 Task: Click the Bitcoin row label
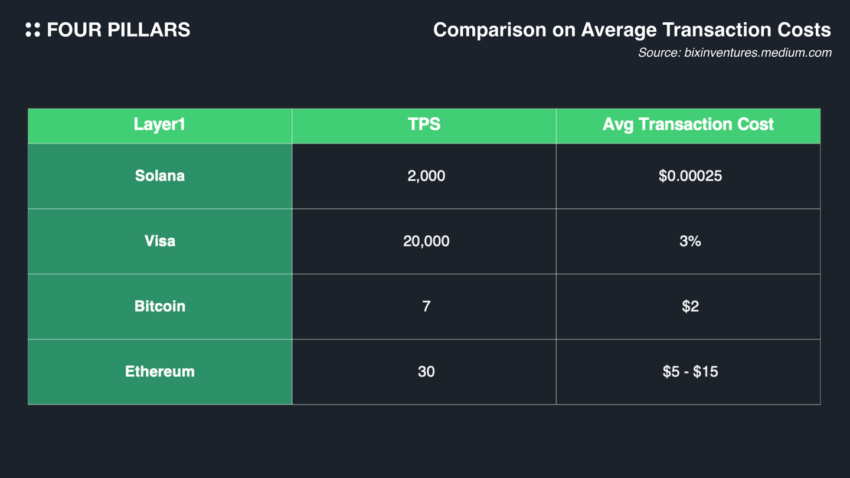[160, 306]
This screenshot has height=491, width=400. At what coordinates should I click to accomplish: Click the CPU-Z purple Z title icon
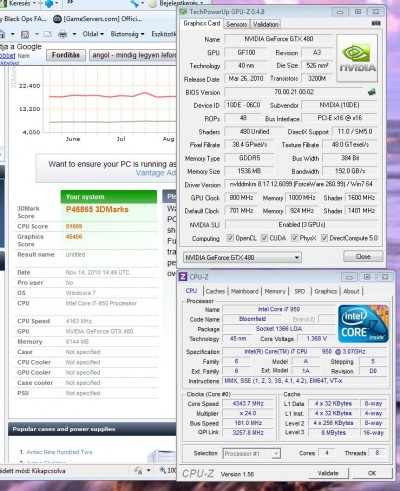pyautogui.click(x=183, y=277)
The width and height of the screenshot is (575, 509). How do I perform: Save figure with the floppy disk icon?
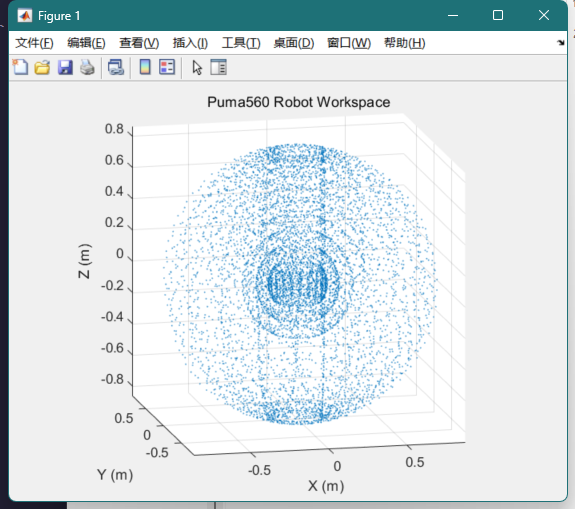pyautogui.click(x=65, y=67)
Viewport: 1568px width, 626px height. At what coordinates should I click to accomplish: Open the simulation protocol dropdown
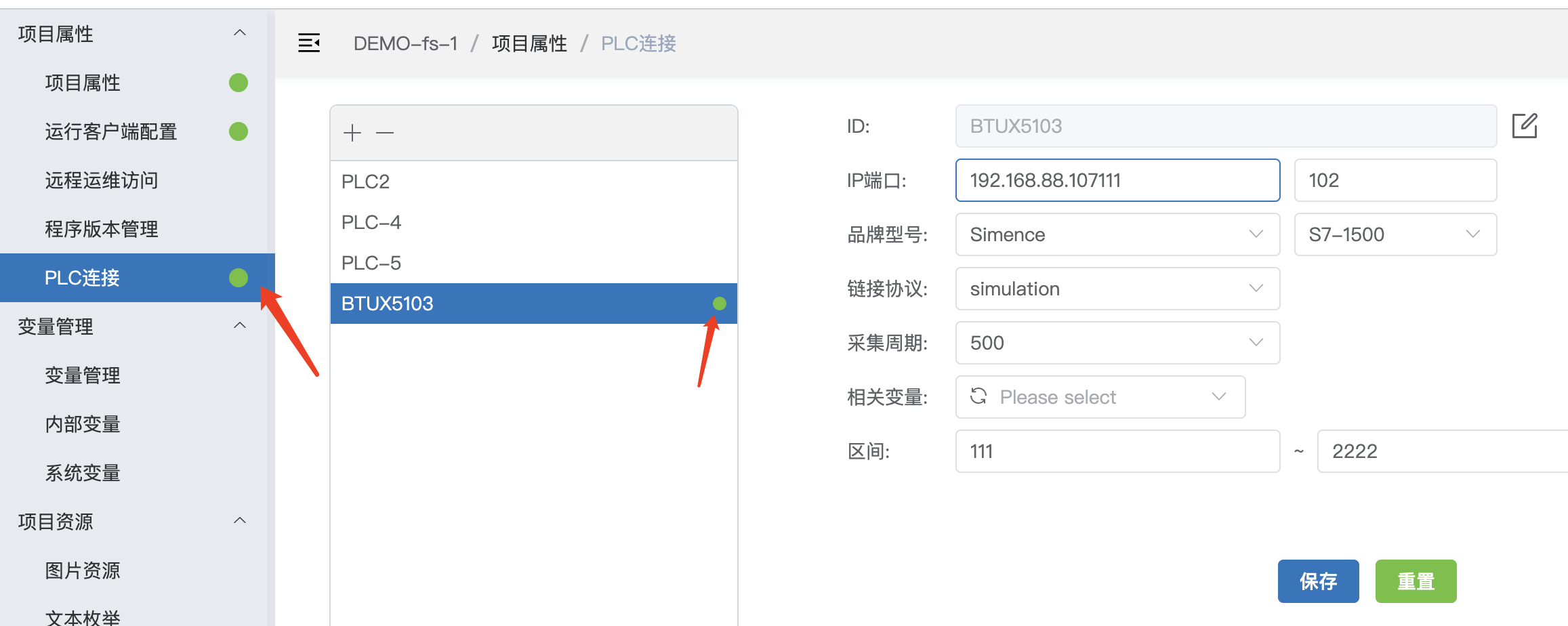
-*-*-
Task description
Reproduce all of the material above word for word, omitting the pictures.

Expected output
 Task: Click the Bitcoin row label
[160, 306]
This screenshot has height=491, width=400. At what coordinates should I click to accomplish: Click the CPU-Z purple Z title icon
pyautogui.click(x=183, y=277)
The width and height of the screenshot is (575, 509). How do I perform: Save figure with the floppy disk icon?
pyautogui.click(x=65, y=67)
Viewport: 1568px width, 626px height. At what coordinates should I click to accomplish: Open the simulation protocol dropdown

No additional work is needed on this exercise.